------ Document segment ------

One pilot focuses on energy efficiency in towns and cities on the west slope of Colorado's Rocky Mountains, such as Grand Junction, where Cisco will work with Colorado to integrate power, lighting, HVAC, and computer networks across multiple buildings.
In another effort, Cisco and Colorado will implement telehealth in a number of rural locations, including pilots of technologies like telepresence that will allow doctors to consult with and diagnose patients remotely.
"Many citizens drive great distances for consultative input from physicians," Mike Locatis, Colorado's chief information officer, said in a video Cisco posted on YouTube. "These pilots will extend robust healthcare typically offered in urban areas to the rural parts of Colorado."
The third pilot project will focus on education. Students in remote areas will be able to take classes where they live via telepresence and Cisco WebEx. By participating in the pilot, the students may be guaranteed jobs nearby after finishing their education. This pilot is aimed specifically at nursing students and at stemming the tide of nurses who leave their communities to go to nursing school and never come back.
Thought the projects may sound disparate, according to Locatis, they supplement Colorado's multi-year IT consolidation effort and another collaboration initiative underway in the state's IT department.
The pilot grew out of Cisco's Smart+Connected Communities initiative, a Cisco program aimed at building innovative, connected government network infrastructures.
For example, the company is also working with rural communities in California to test the use of telepresence to facilitate remote healthcare service. In Holyoke, Mass., Cisco is working with the Massachusetts Institute of Technology, Harvard, and local healthcare centers to build a high-performance data center that will be the core of a much broader connected communities effort.

------ Supplied records ------

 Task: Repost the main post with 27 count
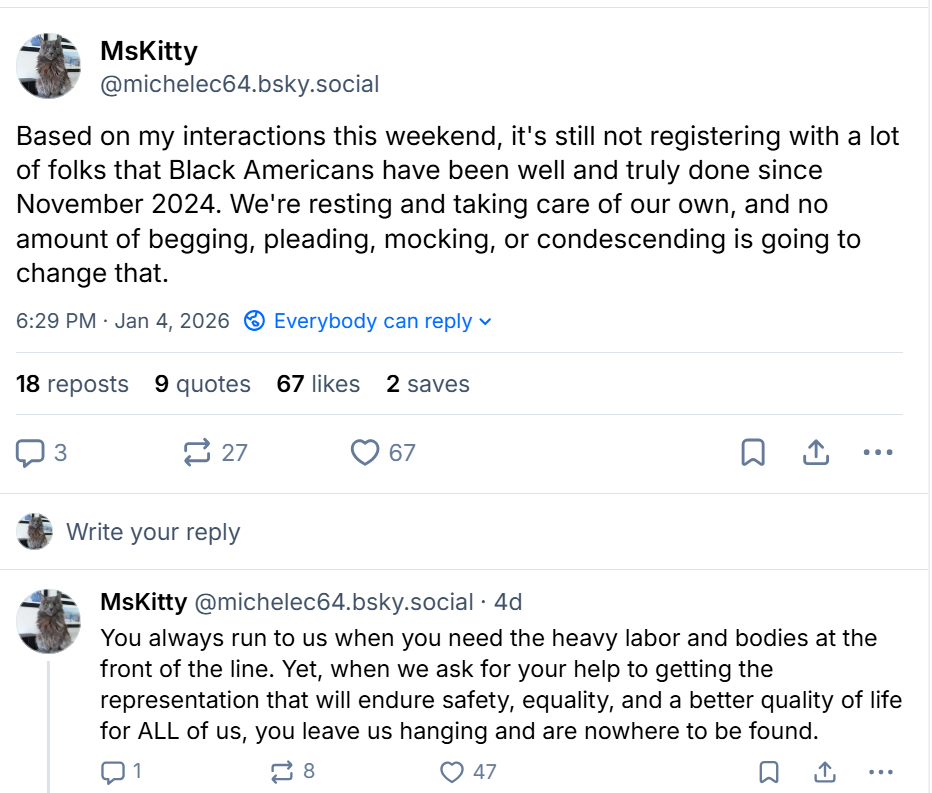tap(198, 453)
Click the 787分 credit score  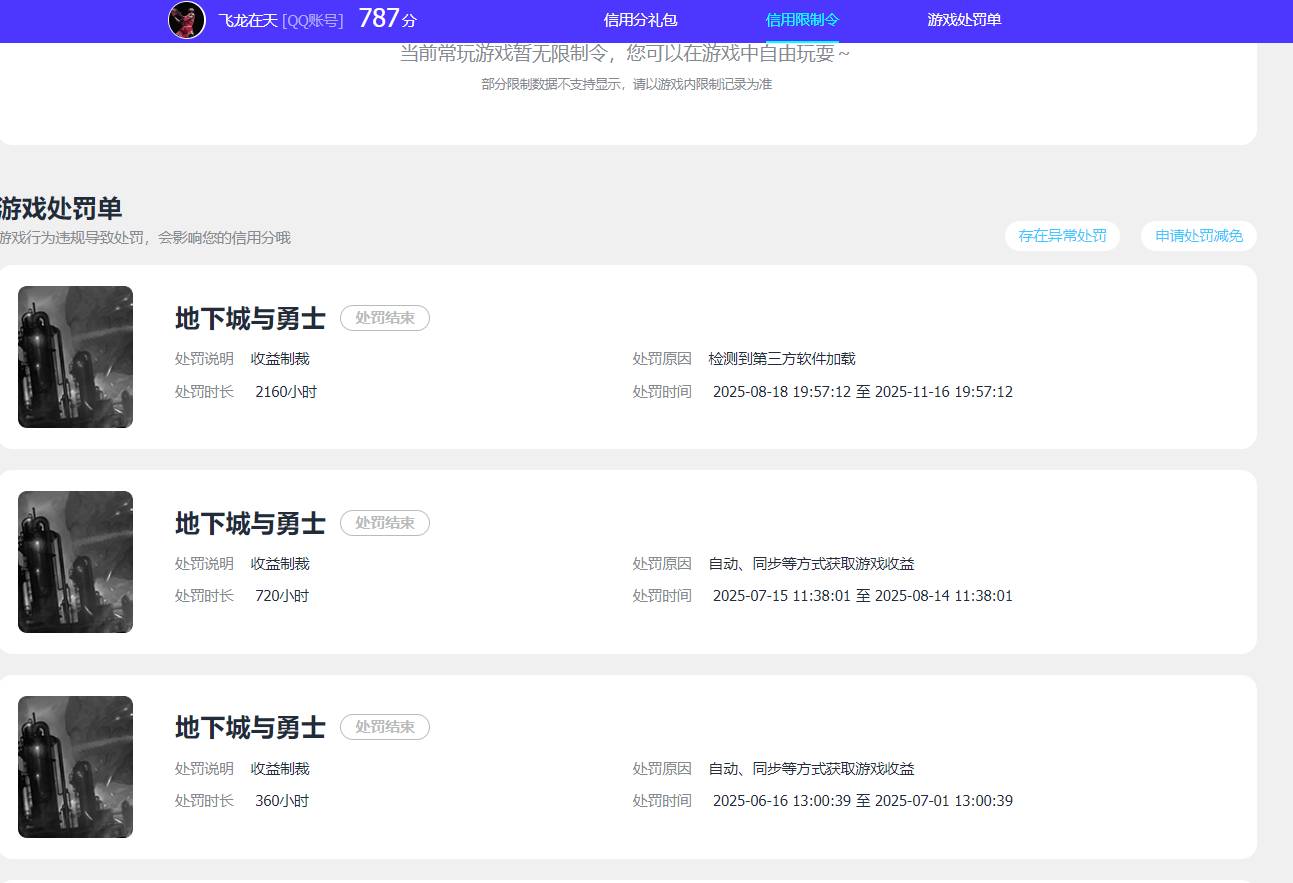tap(387, 19)
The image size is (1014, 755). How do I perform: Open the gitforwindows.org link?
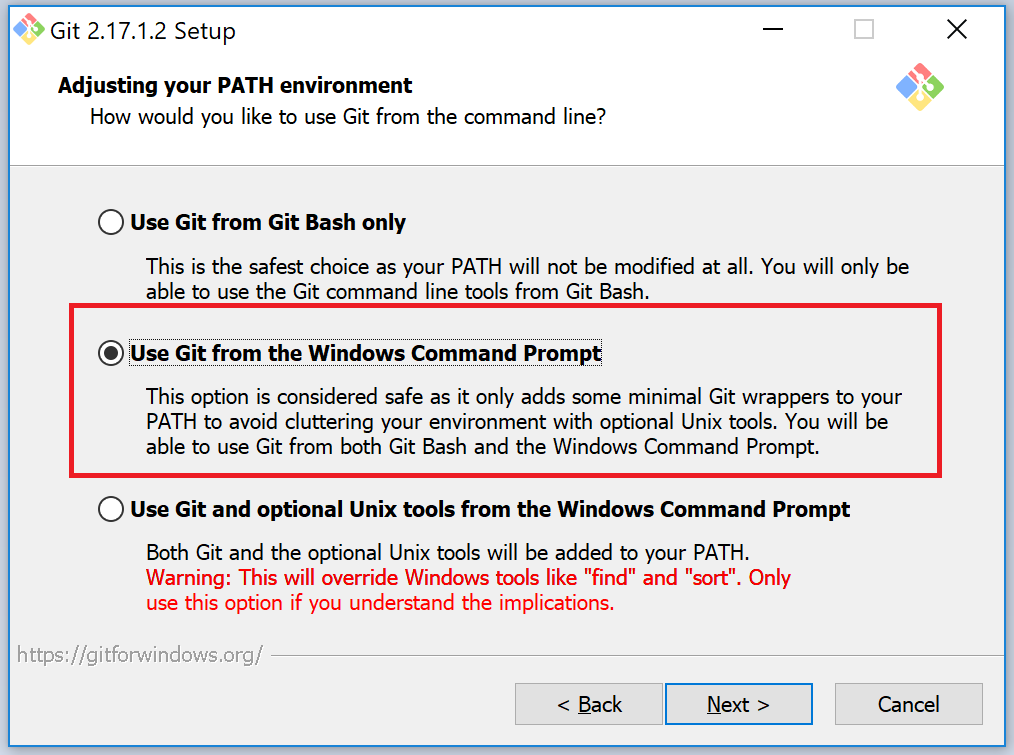pos(140,655)
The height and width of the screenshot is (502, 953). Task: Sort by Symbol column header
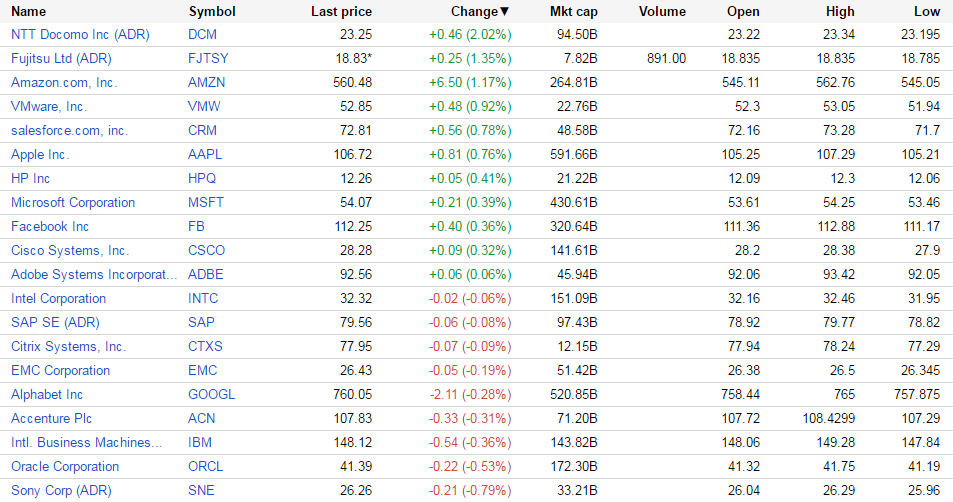212,12
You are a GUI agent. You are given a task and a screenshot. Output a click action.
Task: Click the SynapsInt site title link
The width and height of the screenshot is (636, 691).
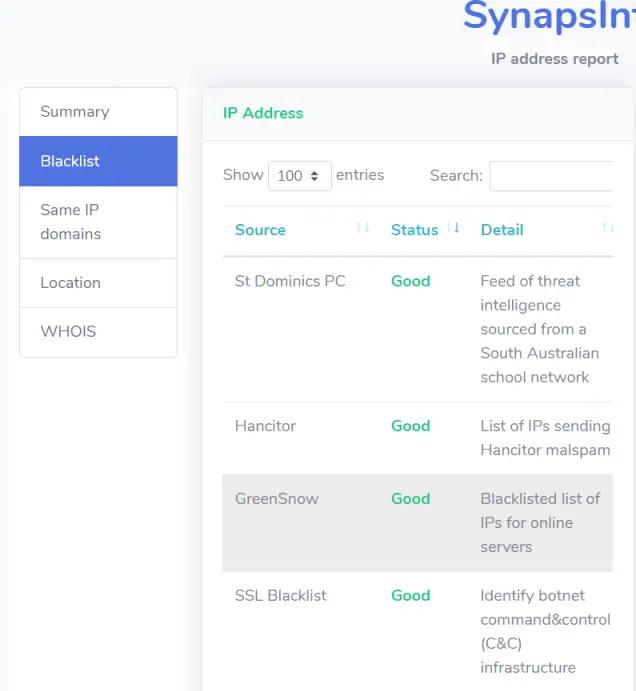tap(548, 17)
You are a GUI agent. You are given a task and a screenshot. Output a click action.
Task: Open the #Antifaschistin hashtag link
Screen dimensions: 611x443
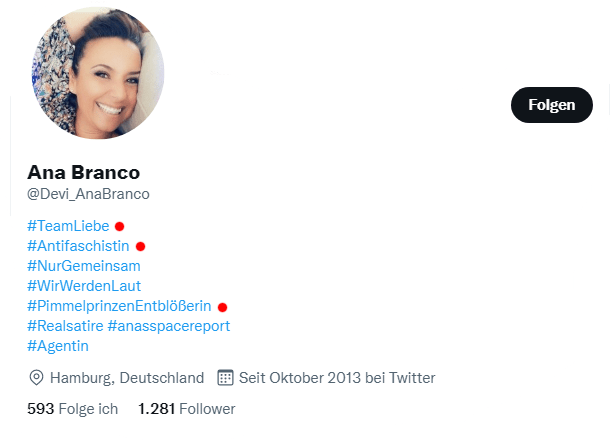tap(78, 246)
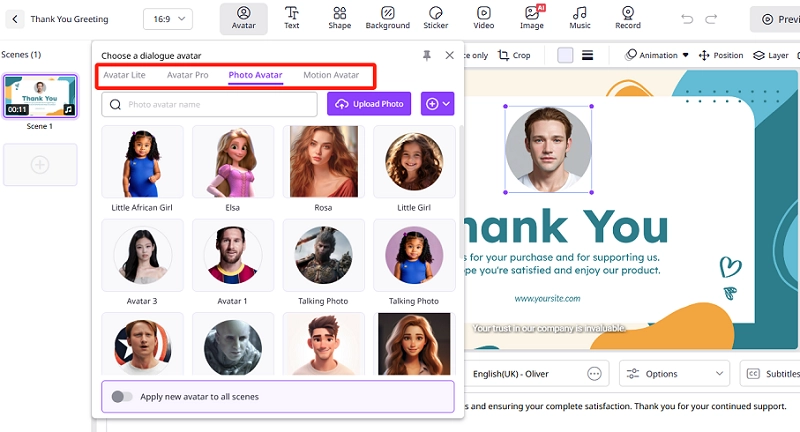This screenshot has width=800, height=432.
Task: Toggle Apply new avatar to all scenes
Action: pyautogui.click(x=122, y=397)
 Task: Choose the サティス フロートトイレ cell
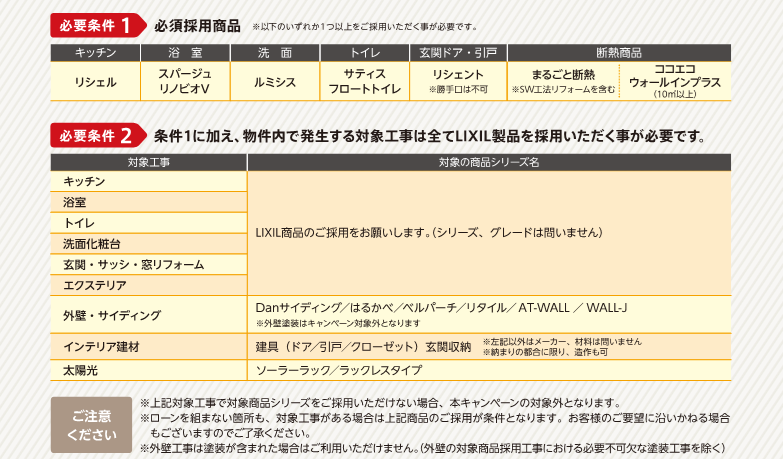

------

▶ **Exercise requirements**
Set down the passage of the text about Cisco's pilots in Colorado between "Thought the projects" and "government network infrastructures.", inclusive, without changing any words. The listing is separate material and has no connection to the text about Cisco's pilots in Colorado.

▶ **Written response**
Thought the projects may sound disparate, according to Locatis, they supplement Colorado's multi-year IT consolidation effort and another collaboration initiative underway in the state's IT department.
The pilot grew out of Cisco's Smart+Connected Communities initiative, a Cisco program aimed at building innovative, connected government network infrastructures.